The Scoutfinder General decides to trick Tim into revealing that he is a scout, by saying: "Dyb, Dyb, Dyb" with Tim then joining in with: "Dob, D-shhhhhhhhhh!" The Scoutfinder General asked sharply: "WHAT WAS THAT?!" to which Tim replied nervously: "N-nothing."

Accusingly, the Scoutfinder General said: "You said dob!" to which Tim replied, speaking very quickly: "only one though, one dob, not three dobs." Tim continues to deny that he is a scout, so the Scoutfinder General drums his fingers on his desk, and Tim and his scout group cannot help themselves — they burst into a scouting song ("On The Crest Of A Wave"). The Scoutfinder General looks smug and triumphant at his success, and Tim and his scout group are then convicted of being scouts.

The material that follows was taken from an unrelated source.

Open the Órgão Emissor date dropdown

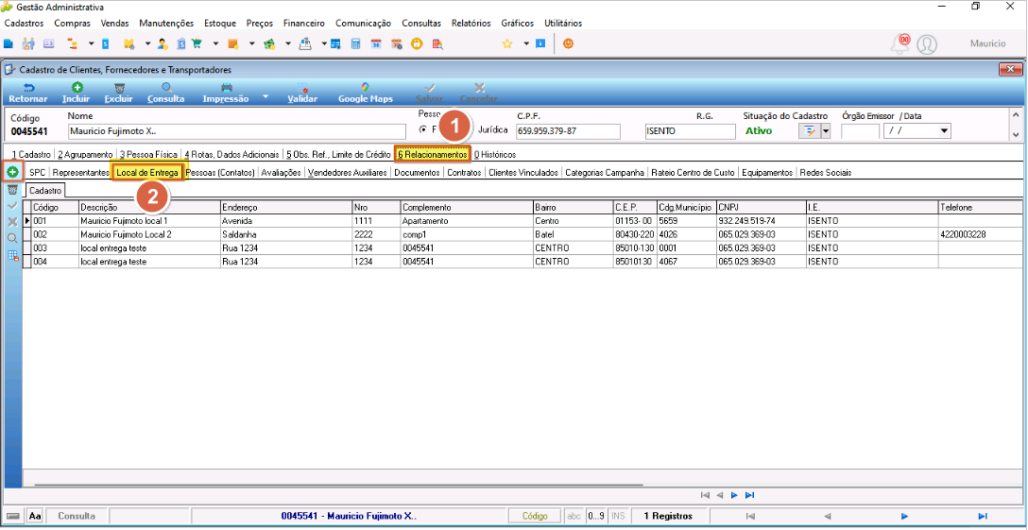[x=945, y=131]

Deprived of the scouts, Tim joins the Salvation Army (in which he is the only man — appearing as both a Sergeant and Field Marshal). Tim battles the mysterious masked bad scouts with the help of his all-women troops from the Salvation Army, as well as the all-women troops from the Salvation Navy and the all-women troops from the Salvation Air force. They eventually cornered and surrounded the masked criminals, But, The Lone Scout ditch one last attempt to avoid getting arrested by using his home-made atom bomb to take them all with the bad masked scouts. However, the bomb meekly fizzles out, So the duo had no choice but to surrender to Tim and remove their disguises. Tim is rather shocked when he sees that it is his fellow Goodies hiding underneath the masks and big hats, Graeme starts to nod to indicate his guilt. However Bill (with a charming mixture of defiance and innocence) utters "No!" and Tim naively believes him and drives away with his troops (merrily singing "Come and join us …") before he eventually realises that he has been a bit too charitable.

==Cultural references==
The character "Scout Finder General" is loosely based on the "Kessler" character from the BBC drama series The Secret Army.
- Scout Movement
- McCarthyism and witch hunts in general
- Salvation Army
- Gang Show (when Tim and his Scout group sing "On The Crest of A Wave")
- Alexander the Great
- Julius Caesar
- David Frost

==DVD and VHS releases==

This episode has been released on both DVD and VHS.